L'elogio della povertà come sobrietà...




Trovate il tempo per essere felici, dice l'ex presidente dell'Uruguay, un esempio vivente di politico non arricchito che mantiene coerenza e coscienza.



Josè Mujica, presidente dell'Uruguay dal 2010 al 2015, è una meraviglia di politico. “Non sprecate la vita nel consumismo, trovate il tempo di vivere per essere felici", ha sostenuto parlando con i giovani in Italia dove è arrivato per una serie di conferenze e per promuovere il libro di Andrés Danza e Ernesto Tulbovitz Una pecora nera al potere. 
Da presidente rinunciò al 90% del suo stipendio e continuò a vivere in un piccola fattoria. In una bella intervista a La Repubblica ha espresso concetti interessanti:
“La mia è soprattutto una filosofia di vita. Il problema è che viviamo in un mondo nel quale si crede che colui che trionfa debba possedere tanto denaro, avere privilegi, una casa grande, maggiordomi, tanti servitori, vacanze extralusso. Mentre io penso che questo modello vincente sia solo un modo idiota di complicarsi la vita. Penso che chi passa la sua vita a accumulare ricchezza sia malato come un tossicodipende, andrebbe curato".
"Ho conosciuto dei multimilionari, anche molto anziani. E a molti ho chiesto per quale ragione continuassero a accumulare denaro se tanto poi alla fine avrebbero dovuto lasciarlo qua. La risposta è sempre stata che non potevano farne a meno, come una malattia".
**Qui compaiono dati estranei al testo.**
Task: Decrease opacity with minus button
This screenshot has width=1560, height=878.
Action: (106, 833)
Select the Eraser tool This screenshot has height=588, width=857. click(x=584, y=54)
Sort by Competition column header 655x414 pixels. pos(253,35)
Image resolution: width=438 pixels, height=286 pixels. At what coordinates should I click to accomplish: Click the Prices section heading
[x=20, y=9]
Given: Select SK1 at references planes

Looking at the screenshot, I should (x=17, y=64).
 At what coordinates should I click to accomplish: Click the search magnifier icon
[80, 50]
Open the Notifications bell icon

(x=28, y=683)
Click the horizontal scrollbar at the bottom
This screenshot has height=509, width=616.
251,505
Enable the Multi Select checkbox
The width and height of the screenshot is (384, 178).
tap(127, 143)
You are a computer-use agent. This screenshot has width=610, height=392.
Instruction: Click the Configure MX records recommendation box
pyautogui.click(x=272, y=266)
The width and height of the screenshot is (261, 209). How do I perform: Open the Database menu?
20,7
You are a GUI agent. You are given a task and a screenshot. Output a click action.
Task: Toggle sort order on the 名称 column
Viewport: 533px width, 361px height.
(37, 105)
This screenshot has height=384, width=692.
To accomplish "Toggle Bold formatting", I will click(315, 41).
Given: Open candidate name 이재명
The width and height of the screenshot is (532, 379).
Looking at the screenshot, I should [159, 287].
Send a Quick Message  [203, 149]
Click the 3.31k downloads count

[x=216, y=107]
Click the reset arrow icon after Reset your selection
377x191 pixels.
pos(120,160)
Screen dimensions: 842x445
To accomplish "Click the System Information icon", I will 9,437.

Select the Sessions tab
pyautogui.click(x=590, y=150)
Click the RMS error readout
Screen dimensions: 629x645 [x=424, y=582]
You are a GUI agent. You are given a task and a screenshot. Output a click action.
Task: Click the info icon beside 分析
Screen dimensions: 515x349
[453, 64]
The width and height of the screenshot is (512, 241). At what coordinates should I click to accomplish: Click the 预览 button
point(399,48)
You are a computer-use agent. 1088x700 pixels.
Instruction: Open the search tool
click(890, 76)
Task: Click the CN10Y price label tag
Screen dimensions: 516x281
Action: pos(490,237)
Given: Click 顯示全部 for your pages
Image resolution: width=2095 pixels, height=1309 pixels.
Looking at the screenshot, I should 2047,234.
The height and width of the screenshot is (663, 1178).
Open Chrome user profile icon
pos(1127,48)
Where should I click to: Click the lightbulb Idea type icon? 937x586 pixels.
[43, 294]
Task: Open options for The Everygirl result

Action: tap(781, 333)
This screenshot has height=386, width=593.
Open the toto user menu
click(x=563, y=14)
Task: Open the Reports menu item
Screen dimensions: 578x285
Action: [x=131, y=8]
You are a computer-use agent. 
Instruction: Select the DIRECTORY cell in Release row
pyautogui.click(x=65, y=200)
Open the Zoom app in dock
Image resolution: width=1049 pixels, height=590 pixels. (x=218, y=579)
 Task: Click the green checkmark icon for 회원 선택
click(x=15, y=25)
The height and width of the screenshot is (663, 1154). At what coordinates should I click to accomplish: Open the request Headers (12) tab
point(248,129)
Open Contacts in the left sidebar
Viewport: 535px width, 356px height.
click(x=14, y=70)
Chi vuole arricchirsi che si dedichi al commercio, alla banca, ma non alla politica. E per una società sana è necessario anche che si ruoti molto di più nelle responsabilità, soprattutto in quelle che implicano la rappresentazione degli interessi di tutti".
Noi usciremo dalla preistoria dell'umanità soltanto quando non ci saranno più armi ed eserciti".
Se vivessimo in maniera saggia, i sette miliardi di persone nel mondo potrebbero avere tutto ciò di cui hanno bisogno. Il problema è che continuiamo a pensare come individui, o al massimo come Stati, e non come specie umana".
"La mia idea di felicità è soprattutto anticonsumistica. Hanno voluto convincerci che le cose non durano e ci spingono a cambiare ogni cosa il prima possibile. Sembra che siamo nati solo per consumare e, se non possiamo più farlo, soffriamo la povertà. Ma nella vita è più importante il tempo che possiamo dedicare a ciò che ci piace, ai nostri affetti e alla nostra libertà. E non quello in cui siamo costretti a guadagnare sempre di più per consumare sempre di più. Non faccio nessuna apologia della povertà, ma soltanto della sobrietà".